La journée internationale des femmes rurales a lieu chaque année le 15 octobre. L’occasion de rencontrer trois femmes qui jouent un rôle dans l’agriculture manchoise : Edith, agricultrice à Milly, Sophie, femme d’agriculteur à Saint-Germain-d’Elle et enseignante dans un lycée agricole et Floriane, conseillère à la Chambre d’agriculture de Normandie.

Journée de la femme rurale - 15 octobre
Edith Delaunay agricultrice à Milly - Sophie Letemplier, enseignante d’économie au lycée agricole - Floriane Marie, conseillère à la Chambre d’agriculture de Normandie
© DR

Edith Delaunay, agricultrice à Milly
" J’aime mes animaux, j’aime mon travail "

Installée à Milly depuis 7 ans avec Stéphane, son mari, Edith Delaunay a toujours su qu’elle était attirée par la terre. C’était clair dans sa tête, elle qui était fille d’agricultrice. Son parcours de vie l’a conduite à travailler pendant 5 ans en usine, mais le travail en extérieur, auprès des animaux lui manquait. « Au départ en retraite des parents de mon mari, j’ai pu m’installer avec lui », se réjouit-elle.
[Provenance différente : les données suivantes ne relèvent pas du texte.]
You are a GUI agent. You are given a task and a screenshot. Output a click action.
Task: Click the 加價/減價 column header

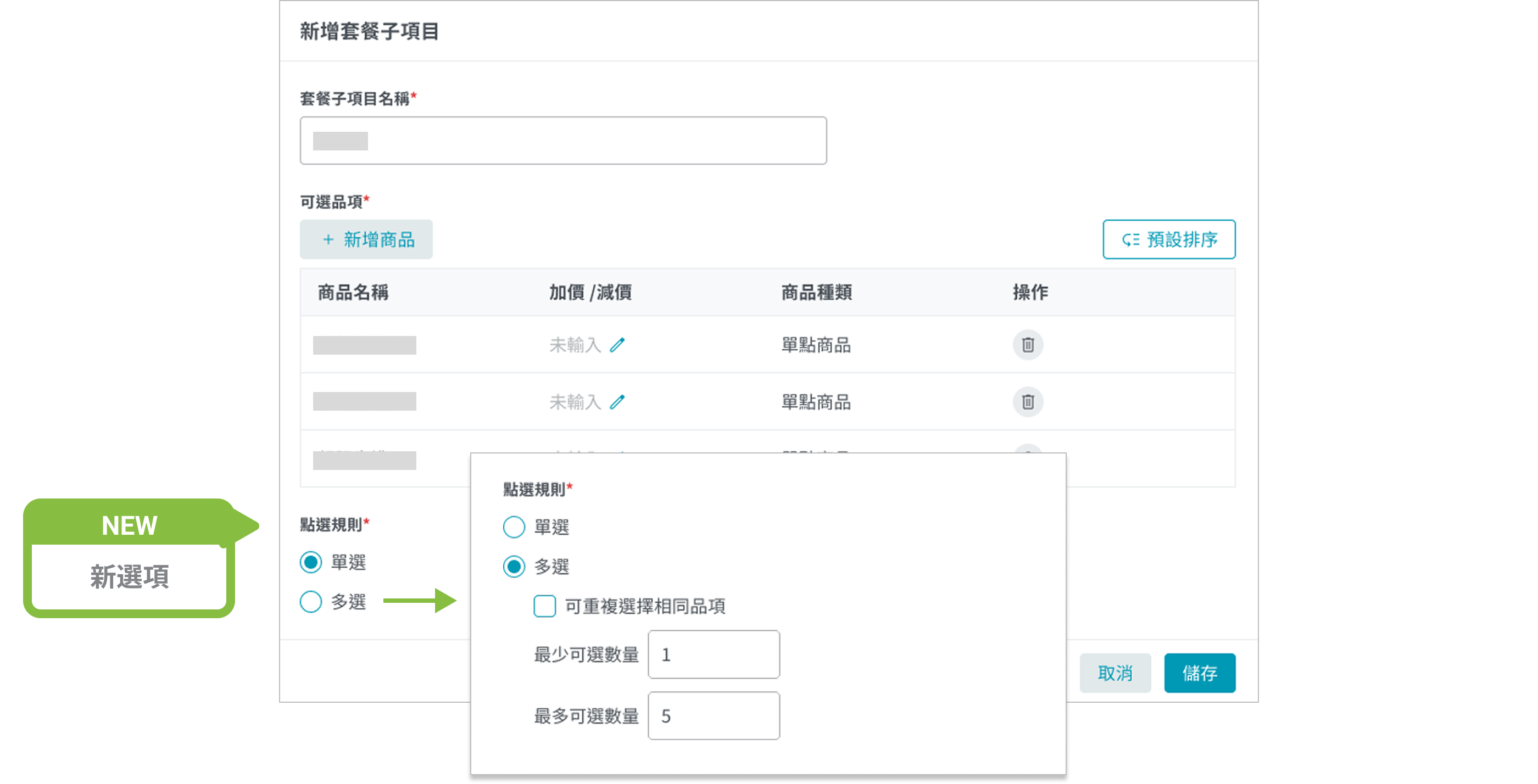(x=590, y=293)
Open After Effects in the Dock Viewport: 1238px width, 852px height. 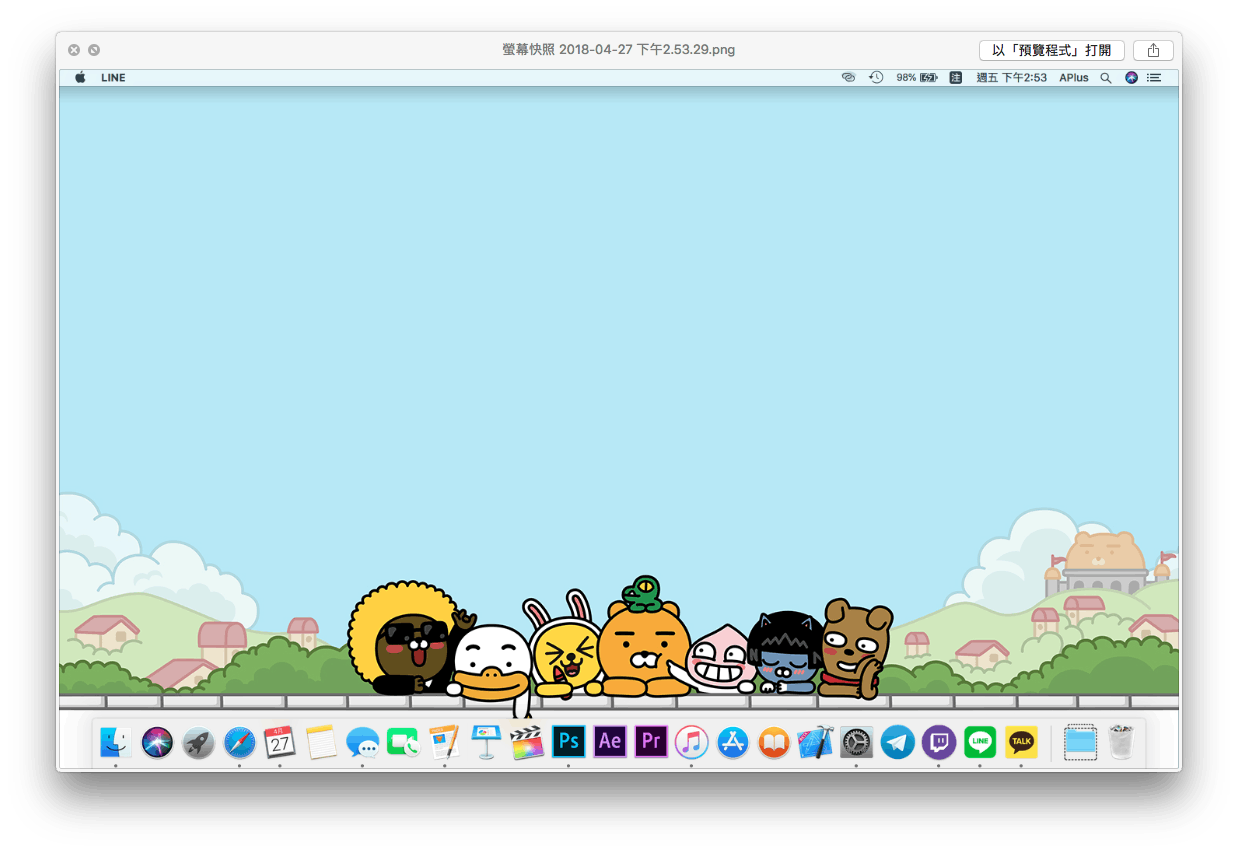610,742
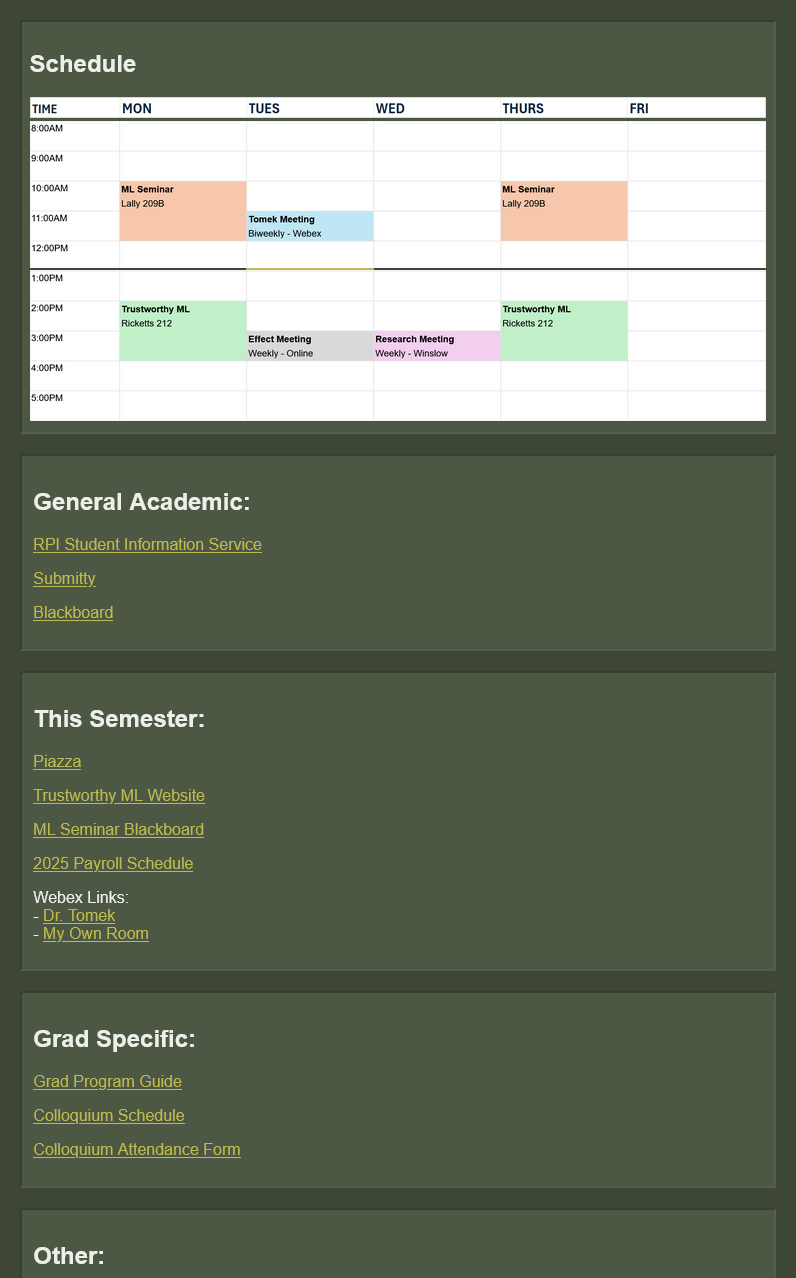796x1278 pixels.
Task: Click the Effect Meeting event
Action: click(x=310, y=346)
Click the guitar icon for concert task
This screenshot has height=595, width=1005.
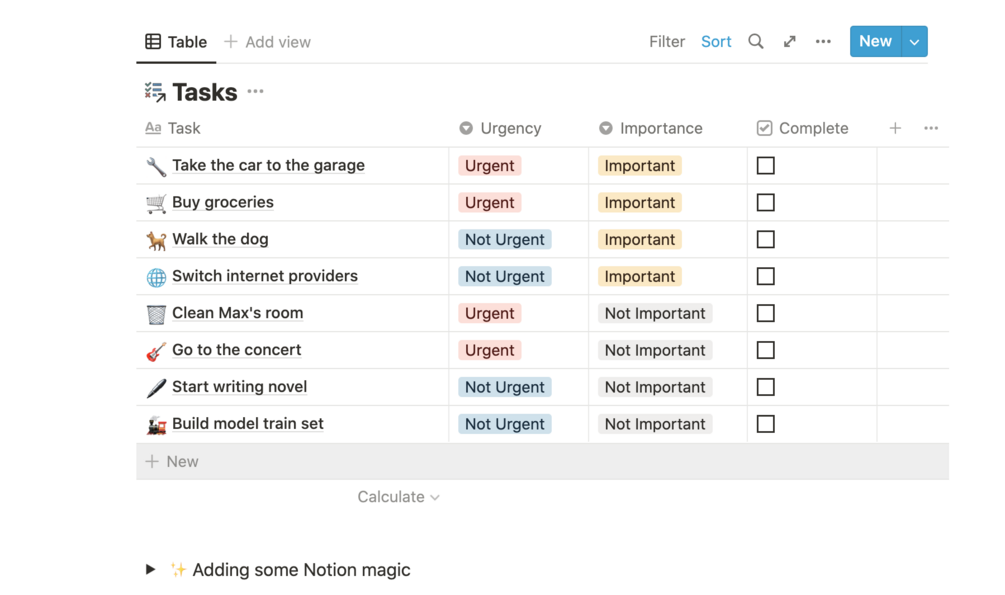coord(156,351)
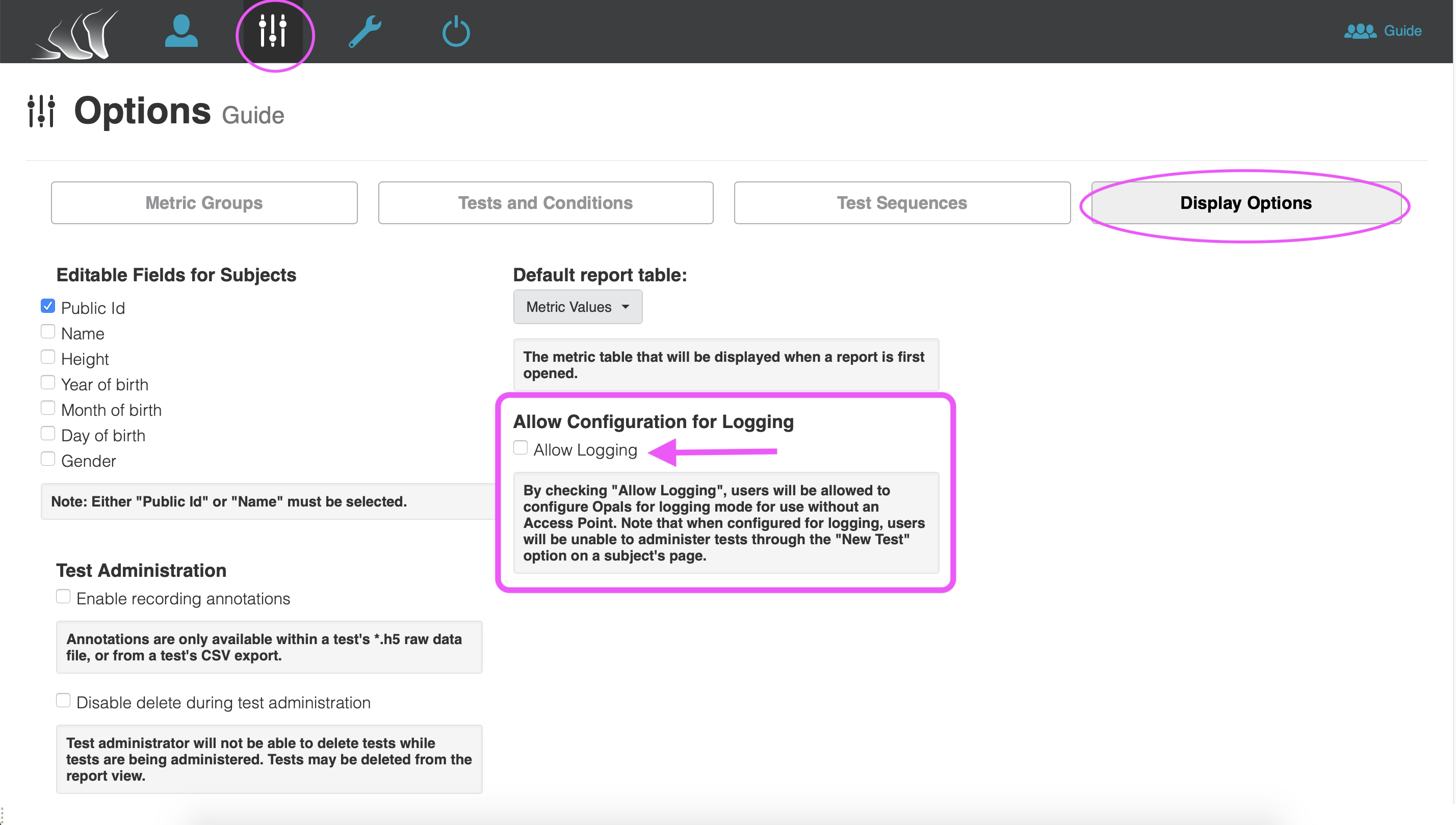The width and height of the screenshot is (1456, 825).
Task: Expand the Metric Values dropdown
Action: (578, 307)
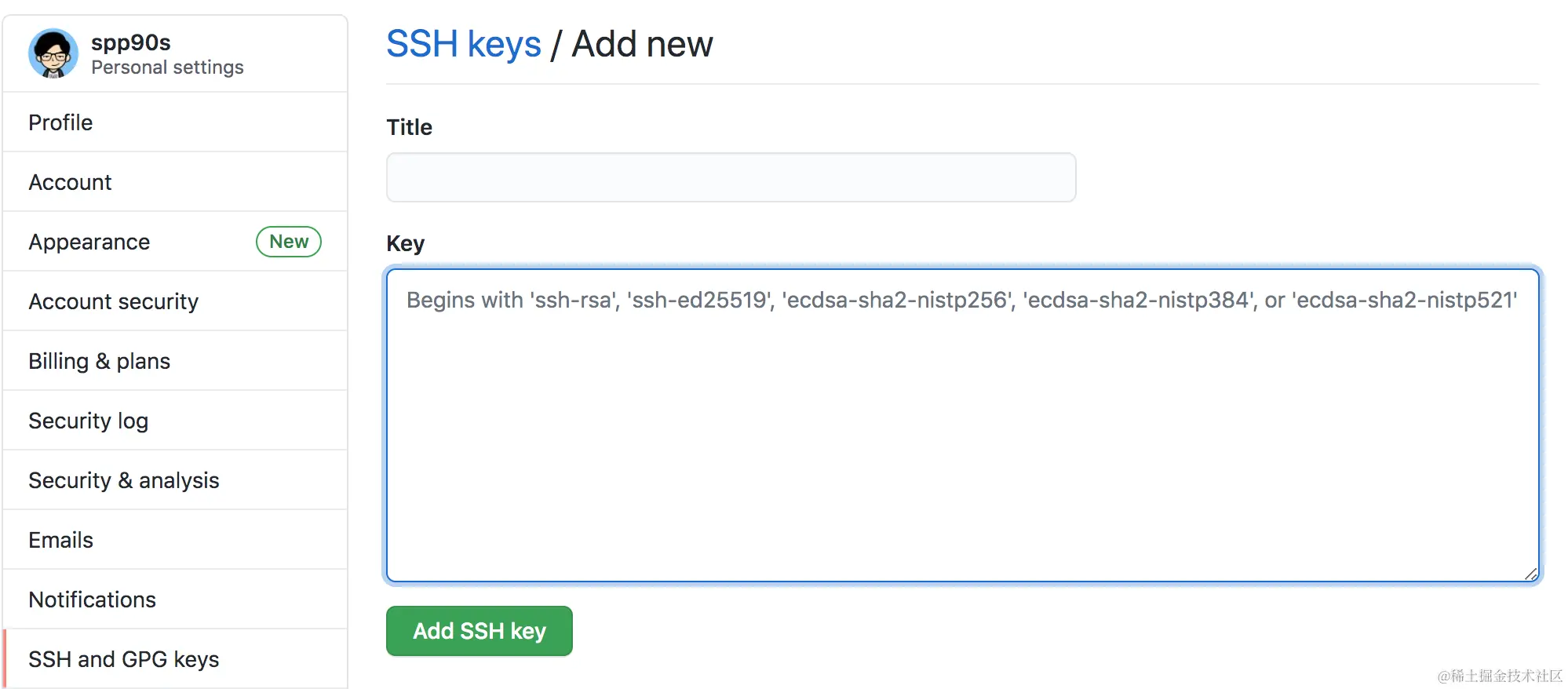
Task: Select Billing & plans in the sidebar
Action: [x=175, y=361]
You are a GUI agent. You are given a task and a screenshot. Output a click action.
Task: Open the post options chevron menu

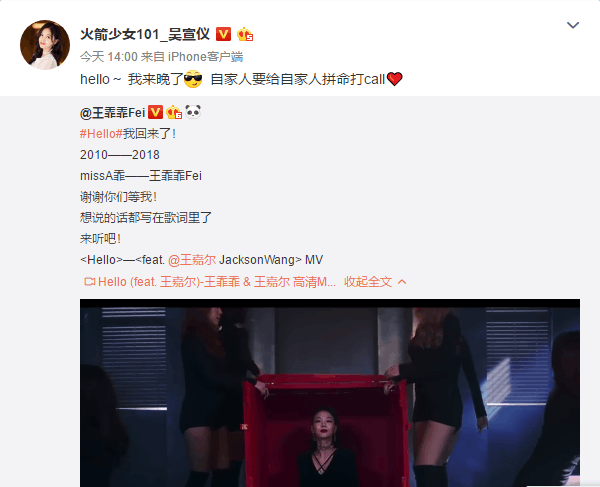click(x=572, y=25)
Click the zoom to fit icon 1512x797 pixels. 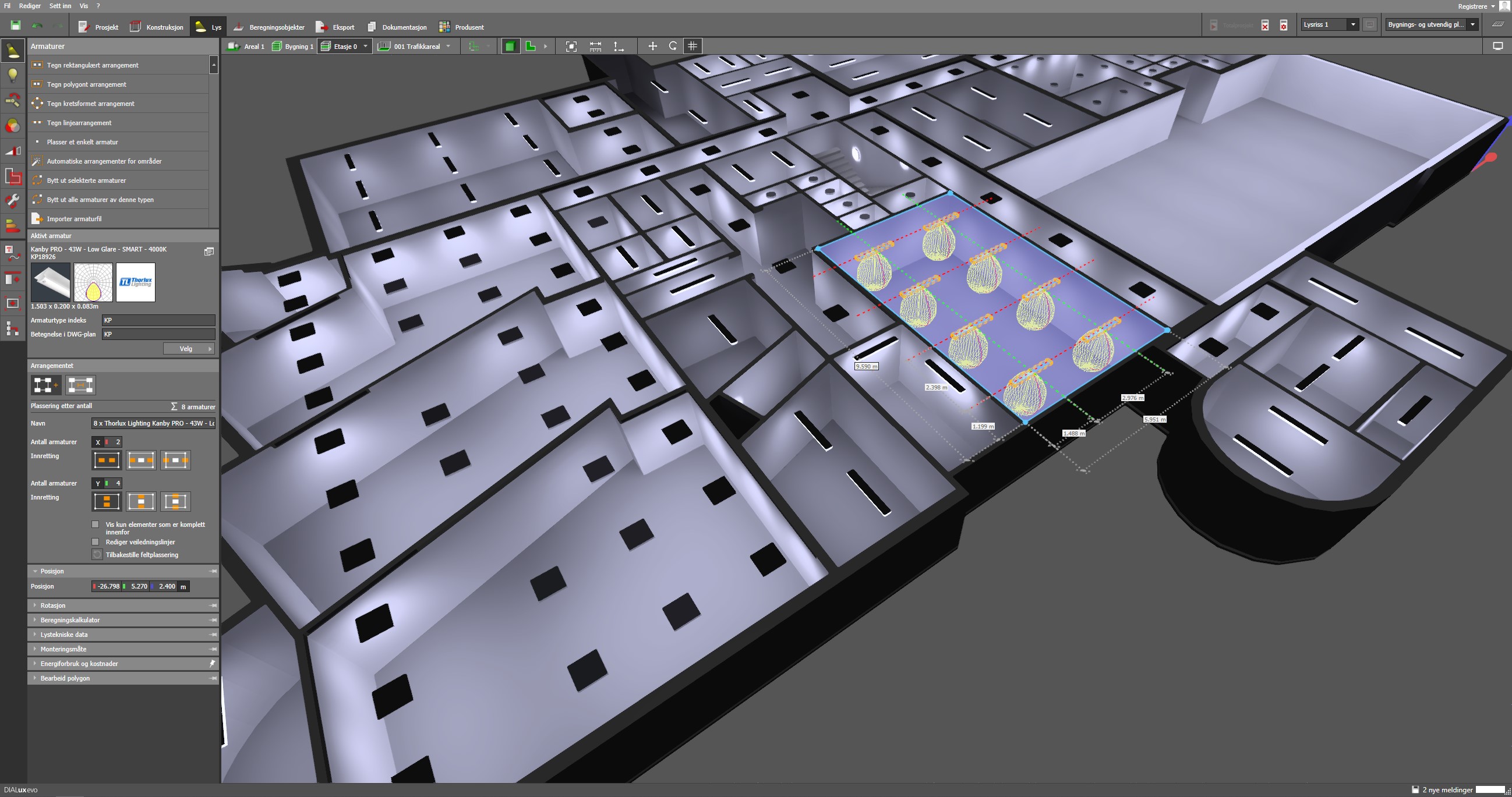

Et aujourd’hui, ils avancent ensemble, avec un salarié sur une exploitation de 100 ha, un peu plus d’un million de litres de lait, deux poulaillers de poulet de chair en label, et un atelier de finition de race à viande. « En agriculture, ce n’est jamais pareil. Il y a toujours des imprévus », assure Edith. Et c’est aussi ce qui fait le charme du métier. 
Se former et échanger
Aujourd’hui, elle participe à différents groupes, notamment un groupe de travail formé par son centre comptable et un autre au sein de la commission « agricultrices » de la FDSEA, présidé par Florence Goron. Même si elle affirme d’être d’un tempérament discret, elle prend plaisir à intégrer ces groupes « pour découvrir de nouvelles choses, pour échanger avec d’autres personnes. C’est très formateur », assure-t-elle.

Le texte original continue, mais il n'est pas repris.